Patients with autosomal dominant polycystic kidney disease (ADPKD) commonly experience pain. According to Patrizia Natale, PhD, and colleagues, previous studies have assessed and reported ADPKD-associated pain inconsistently, and the validity of measures of pain in that patient population are uncertain. The researchers conducted a study to identify the characteristics, content, and psychometric properties of measures of pain used in ADPKD. Results were reported online in PLOS One [doi.org/10/1371/journal.pone.0252479].
The researchers conducted a systematic review of all trials and observational studies on pain in people with ADPKD. Items from all measures were categorized into content and measurement dimensions of pain; the general characteristics and psychometric properties of all measures were examined.
The review yielded 118 eligible studies. From those 118 studies, there were 26 measures of pain in ADPKD; 12 were developed for a non-ADPKD population, one for chronic kidney disease, two for polycystic liver disease, and 11 specifically for ADPKD.
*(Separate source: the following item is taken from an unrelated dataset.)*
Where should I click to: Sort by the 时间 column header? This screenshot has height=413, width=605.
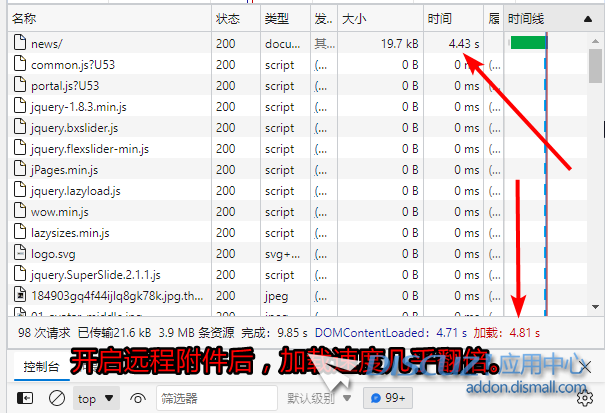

A total of ten anatomical sites were included; the most common was lower back. There were four measurement dimensions (intensity, frequency, temporality, and sensory), and two pain types (nociceptive, including visceral and somatic, and neuropathic). Of the 12 impact dimensions, the most frequent was work.
The studies reported variable validation data for the measures, and only the APDKD Impact Scale reported all psychometric domains. The measures for pain in ADPKD varied in content and length, and most had not been validated in ADPKD.
“A standardized psychometrically robust measure that captures patient-important dimensions of pain is needed to evaluate and manage this debilitating complication of ADPKD,” the researchers said.